● **EXERCISE INSTRUCTIONS**
The output should match the data below line for line.

--- EXERCISE INPUTS Enclosed Below ---

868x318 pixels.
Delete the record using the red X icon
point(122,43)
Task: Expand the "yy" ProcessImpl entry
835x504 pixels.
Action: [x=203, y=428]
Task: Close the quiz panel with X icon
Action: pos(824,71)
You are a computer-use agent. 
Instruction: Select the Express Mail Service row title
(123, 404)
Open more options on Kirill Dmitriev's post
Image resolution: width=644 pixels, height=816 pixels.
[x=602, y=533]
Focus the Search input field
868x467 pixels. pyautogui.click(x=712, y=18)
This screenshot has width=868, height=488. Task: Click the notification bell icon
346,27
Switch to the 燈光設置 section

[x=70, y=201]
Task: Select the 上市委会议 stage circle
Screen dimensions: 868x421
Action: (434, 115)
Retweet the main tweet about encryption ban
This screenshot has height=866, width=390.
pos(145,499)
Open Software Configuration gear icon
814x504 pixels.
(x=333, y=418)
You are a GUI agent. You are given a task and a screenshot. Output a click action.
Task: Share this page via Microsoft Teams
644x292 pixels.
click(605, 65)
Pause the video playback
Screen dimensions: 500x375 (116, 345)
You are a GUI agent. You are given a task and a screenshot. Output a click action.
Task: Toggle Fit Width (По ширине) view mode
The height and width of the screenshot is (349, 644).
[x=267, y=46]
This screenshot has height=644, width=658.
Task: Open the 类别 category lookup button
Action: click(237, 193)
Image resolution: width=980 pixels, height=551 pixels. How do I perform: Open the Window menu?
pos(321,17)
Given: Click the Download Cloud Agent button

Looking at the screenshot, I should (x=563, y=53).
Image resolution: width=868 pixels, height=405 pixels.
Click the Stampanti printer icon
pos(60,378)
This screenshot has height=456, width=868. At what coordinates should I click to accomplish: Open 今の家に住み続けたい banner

--- End of Enclosed EXERCISE INPUTS ---

● **FINISHED TASK**
868x318 pixels.
Delete the record using the red X icon
point(122,43)
Task: Expand the "yy" ProcessImpl entry
835x504 pixels.
Action: [x=203, y=428]
Task: Close the quiz panel with X icon
Action: pos(824,71)
You are a computer-use agent. 
Instruction: Select the Express Mail Service row title
(123, 404)
Open more options on Kirill Dmitriev's post
Image resolution: width=644 pixels, height=816 pixels.
[x=602, y=533]
Focus the Search input field
868x467 pixels. pyautogui.click(x=712, y=18)
This screenshot has width=868, height=488. Task: Click the notification bell icon
346,27
Switch to the 燈光設置 section

[x=70, y=201]
Task: Select the 上市委会议 stage circle
Screen dimensions: 868x421
Action: (434, 115)
Retweet the main tweet about encryption ban
This screenshot has height=866, width=390.
pos(145,499)
Open Software Configuration gear icon
814x504 pixels.
(x=333, y=418)
You are a GUI agent. You are given a task and a screenshot. Output a click action.
Task: Share this page via Microsoft Teams
644x292 pixels.
click(605, 65)
Pause the video playback
Screen dimensions: 500x375 (116, 345)
You are a GUI agent. You are given a task and a screenshot. Output a click action.
Task: Toggle Fit Width (По ширине) view mode
The height and width of the screenshot is (349, 644).
[x=267, y=46]
This screenshot has height=644, width=658.
Task: Open the 类别 category lookup button
Action: click(237, 193)
Image resolution: width=980 pixels, height=551 pixels. How do I perform: Open the Window menu?
pos(321,17)
Given: Click the Download Cloud Agent button

Looking at the screenshot, I should (x=563, y=53).
Image resolution: width=868 pixels, height=405 pixels.
Click the Stampanti printer icon
pos(60,378)
This screenshot has height=456, width=868. At what coordinates should I click to accomplish: Open 今の家に住み続けたい banner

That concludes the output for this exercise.